> Stated exercise
Copy out everything below from the line containing "y). Image resolution: width=1280 pixels, height=720 pixels." down to the line containing "Looking at the image, I should click on (1257, 11).", with both of those lines included.

> Input rows

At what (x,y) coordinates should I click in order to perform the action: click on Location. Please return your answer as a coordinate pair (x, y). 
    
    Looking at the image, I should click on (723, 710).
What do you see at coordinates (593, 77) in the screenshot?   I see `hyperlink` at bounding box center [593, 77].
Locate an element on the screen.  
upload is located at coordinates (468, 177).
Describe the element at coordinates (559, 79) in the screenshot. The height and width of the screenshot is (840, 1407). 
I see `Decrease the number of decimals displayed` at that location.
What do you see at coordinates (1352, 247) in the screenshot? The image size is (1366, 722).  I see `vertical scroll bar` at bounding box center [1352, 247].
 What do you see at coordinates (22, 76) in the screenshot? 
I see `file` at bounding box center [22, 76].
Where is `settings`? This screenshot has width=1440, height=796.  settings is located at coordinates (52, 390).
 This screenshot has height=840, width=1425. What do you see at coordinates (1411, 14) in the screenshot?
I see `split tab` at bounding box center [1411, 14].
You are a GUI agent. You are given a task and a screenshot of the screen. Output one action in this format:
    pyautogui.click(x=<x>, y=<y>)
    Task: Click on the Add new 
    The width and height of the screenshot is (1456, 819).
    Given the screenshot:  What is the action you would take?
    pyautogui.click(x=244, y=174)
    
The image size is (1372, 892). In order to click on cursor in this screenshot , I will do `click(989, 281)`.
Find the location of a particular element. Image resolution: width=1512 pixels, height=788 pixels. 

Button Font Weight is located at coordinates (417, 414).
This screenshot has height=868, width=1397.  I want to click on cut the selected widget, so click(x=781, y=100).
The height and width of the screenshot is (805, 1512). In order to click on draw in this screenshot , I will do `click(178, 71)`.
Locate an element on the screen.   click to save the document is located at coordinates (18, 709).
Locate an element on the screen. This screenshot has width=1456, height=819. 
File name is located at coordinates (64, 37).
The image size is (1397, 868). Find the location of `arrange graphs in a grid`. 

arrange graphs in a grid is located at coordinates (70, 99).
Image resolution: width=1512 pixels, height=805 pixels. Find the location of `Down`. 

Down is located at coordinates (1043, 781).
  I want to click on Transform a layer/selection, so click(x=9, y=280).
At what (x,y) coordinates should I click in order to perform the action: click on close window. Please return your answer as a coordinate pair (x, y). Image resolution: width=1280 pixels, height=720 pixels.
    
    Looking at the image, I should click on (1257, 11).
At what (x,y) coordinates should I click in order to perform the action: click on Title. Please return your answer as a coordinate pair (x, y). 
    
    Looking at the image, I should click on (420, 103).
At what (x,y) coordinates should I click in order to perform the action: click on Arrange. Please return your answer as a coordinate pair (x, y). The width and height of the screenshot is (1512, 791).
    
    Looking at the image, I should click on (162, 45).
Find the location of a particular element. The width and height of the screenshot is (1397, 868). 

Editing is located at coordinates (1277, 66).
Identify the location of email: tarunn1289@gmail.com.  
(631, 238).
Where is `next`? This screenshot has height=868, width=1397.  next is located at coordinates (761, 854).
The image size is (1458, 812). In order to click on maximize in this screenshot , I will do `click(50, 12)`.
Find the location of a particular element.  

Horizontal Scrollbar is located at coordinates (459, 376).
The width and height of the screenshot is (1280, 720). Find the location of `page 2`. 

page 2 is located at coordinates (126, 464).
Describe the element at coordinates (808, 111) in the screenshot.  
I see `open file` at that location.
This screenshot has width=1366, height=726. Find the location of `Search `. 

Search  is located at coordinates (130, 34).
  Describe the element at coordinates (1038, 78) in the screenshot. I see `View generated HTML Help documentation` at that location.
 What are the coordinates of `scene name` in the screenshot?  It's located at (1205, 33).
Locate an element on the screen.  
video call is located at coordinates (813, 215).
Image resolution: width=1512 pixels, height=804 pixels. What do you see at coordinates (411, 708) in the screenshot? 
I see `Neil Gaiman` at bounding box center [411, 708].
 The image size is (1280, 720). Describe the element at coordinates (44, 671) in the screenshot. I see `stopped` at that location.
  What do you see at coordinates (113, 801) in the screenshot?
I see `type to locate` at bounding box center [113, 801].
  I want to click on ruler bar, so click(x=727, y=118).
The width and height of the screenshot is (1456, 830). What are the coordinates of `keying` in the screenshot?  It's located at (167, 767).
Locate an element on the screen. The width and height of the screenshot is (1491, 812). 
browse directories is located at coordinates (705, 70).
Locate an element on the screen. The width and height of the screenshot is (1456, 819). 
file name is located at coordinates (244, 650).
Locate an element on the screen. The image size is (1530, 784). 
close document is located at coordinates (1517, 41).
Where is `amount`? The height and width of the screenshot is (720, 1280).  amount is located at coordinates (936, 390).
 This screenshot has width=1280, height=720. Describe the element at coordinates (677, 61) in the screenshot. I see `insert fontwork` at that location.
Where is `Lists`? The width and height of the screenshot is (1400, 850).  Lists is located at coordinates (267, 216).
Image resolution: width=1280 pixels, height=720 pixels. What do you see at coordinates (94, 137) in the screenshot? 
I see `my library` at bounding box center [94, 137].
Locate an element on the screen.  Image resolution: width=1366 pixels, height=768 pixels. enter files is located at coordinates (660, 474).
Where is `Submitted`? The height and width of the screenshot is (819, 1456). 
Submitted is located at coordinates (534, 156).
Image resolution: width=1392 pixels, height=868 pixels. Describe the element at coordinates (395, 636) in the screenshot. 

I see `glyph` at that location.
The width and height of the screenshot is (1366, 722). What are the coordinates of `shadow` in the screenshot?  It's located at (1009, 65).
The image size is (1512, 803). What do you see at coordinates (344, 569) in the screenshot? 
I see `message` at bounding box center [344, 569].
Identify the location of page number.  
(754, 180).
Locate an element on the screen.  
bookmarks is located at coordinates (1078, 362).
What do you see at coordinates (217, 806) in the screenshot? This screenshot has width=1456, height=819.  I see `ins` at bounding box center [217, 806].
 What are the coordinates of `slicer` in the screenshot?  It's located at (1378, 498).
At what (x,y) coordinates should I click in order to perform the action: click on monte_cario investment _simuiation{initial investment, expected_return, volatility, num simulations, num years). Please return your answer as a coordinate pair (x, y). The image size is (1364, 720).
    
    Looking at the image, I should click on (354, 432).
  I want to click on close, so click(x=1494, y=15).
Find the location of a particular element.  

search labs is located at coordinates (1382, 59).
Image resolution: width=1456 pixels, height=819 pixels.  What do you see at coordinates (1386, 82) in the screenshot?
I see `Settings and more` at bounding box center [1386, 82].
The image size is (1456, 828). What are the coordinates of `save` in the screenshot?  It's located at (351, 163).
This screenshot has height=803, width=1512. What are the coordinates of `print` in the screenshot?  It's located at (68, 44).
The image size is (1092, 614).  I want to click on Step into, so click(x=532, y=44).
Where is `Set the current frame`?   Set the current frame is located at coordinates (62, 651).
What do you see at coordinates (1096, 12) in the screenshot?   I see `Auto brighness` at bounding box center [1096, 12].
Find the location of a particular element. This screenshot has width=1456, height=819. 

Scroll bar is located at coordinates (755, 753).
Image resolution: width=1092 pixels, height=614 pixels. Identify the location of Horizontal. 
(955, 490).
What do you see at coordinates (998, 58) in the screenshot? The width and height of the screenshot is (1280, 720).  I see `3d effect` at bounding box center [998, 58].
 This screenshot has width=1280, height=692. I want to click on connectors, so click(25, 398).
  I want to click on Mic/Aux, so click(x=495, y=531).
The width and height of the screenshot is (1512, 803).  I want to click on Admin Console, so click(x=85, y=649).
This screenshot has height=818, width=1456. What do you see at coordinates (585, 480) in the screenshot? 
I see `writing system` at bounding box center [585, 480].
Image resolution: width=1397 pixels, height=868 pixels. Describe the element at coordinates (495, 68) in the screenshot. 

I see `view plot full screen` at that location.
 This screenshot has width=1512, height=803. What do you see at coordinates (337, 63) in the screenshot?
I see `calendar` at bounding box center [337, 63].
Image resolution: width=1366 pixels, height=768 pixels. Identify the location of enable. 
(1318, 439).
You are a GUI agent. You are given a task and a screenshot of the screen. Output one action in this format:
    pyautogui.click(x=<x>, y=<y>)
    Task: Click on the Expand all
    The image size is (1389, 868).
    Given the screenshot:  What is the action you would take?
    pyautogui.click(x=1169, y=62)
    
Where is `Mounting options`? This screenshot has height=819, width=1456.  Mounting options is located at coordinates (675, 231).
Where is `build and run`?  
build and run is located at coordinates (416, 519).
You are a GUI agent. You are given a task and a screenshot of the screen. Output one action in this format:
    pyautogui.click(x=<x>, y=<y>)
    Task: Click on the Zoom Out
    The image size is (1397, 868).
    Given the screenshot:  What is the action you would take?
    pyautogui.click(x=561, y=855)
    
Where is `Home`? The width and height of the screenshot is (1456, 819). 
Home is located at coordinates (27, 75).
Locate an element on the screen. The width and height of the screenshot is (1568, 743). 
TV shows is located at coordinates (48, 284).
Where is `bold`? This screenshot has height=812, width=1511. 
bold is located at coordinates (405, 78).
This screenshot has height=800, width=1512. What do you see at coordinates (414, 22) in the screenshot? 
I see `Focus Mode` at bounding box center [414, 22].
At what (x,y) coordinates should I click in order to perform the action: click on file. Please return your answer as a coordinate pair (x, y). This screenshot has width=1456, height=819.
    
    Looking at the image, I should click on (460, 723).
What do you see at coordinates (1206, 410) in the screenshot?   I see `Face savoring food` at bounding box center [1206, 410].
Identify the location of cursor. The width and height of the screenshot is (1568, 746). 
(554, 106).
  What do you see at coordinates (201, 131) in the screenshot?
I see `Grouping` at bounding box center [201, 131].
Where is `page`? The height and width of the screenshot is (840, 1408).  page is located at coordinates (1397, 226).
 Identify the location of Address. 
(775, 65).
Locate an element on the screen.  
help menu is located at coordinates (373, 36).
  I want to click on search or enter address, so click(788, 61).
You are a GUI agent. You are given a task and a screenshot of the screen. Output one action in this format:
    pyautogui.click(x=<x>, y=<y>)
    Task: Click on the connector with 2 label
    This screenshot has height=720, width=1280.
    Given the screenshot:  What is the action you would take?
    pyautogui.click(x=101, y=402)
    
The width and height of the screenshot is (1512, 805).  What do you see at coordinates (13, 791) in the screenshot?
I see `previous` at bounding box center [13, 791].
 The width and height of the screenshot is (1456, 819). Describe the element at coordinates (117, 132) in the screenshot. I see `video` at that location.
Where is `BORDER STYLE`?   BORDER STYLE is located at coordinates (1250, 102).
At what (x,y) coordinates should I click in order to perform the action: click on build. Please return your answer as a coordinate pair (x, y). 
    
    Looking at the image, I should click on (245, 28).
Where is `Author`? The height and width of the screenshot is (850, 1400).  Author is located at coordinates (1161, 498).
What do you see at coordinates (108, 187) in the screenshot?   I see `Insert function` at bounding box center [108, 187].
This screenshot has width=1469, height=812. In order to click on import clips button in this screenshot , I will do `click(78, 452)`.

> Completed task
At what (x,y) coordinates should I click in order to perform the action: click on close window. Please return your answer as a coordinate pair (x, y). Image resolution: width=1280 pixels, height=720 pixels.
    
    Looking at the image, I should click on (1257, 11).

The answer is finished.